**WHAT THE TASK ASKS:**
Count the lines in the entries below that contain the string "dropdown", with case counting, and give only the number.
--- BEGIN SOURCE MATERIAL ---
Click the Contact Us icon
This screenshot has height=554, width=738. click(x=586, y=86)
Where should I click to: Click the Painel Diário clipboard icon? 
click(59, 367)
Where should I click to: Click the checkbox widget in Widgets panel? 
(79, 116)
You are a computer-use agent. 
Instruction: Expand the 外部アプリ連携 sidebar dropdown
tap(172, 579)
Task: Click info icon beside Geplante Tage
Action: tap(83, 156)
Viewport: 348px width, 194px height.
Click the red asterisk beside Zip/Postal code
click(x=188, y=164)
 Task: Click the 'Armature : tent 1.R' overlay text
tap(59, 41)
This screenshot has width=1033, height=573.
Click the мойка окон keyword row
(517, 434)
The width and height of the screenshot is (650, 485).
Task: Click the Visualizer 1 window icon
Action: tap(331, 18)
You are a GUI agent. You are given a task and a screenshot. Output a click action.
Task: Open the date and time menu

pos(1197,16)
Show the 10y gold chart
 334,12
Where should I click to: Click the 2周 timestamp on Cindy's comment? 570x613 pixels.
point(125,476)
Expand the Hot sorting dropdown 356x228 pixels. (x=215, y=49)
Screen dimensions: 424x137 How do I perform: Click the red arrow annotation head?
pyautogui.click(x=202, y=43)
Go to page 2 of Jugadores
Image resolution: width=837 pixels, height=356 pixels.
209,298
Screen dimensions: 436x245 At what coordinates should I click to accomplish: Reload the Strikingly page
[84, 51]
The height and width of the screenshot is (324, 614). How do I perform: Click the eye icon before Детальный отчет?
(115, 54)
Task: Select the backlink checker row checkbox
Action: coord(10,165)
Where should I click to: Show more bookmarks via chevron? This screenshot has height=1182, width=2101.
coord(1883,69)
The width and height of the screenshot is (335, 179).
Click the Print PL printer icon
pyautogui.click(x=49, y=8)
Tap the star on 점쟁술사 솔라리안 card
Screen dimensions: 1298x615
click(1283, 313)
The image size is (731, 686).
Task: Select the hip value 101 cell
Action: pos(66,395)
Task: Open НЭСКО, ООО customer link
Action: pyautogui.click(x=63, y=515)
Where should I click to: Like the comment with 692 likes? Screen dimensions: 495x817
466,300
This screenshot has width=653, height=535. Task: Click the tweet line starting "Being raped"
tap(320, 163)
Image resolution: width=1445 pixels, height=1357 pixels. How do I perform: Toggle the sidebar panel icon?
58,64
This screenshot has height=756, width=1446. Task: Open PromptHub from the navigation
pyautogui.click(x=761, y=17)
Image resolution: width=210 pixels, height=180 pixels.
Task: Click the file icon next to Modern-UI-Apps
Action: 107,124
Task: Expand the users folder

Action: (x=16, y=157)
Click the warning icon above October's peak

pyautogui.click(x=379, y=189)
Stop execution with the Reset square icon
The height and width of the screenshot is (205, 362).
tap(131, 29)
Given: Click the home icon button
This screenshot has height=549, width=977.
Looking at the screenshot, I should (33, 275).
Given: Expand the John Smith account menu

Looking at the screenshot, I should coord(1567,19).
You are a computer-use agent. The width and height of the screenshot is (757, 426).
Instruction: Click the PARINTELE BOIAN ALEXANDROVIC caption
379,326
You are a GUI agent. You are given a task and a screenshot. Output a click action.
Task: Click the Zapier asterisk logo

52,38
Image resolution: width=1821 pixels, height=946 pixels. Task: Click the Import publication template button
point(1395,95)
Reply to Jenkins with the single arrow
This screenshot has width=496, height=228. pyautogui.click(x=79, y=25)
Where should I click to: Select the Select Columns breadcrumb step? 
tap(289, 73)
--- END SOURCE MATERIAL ---
**THE RESPONSE:**
2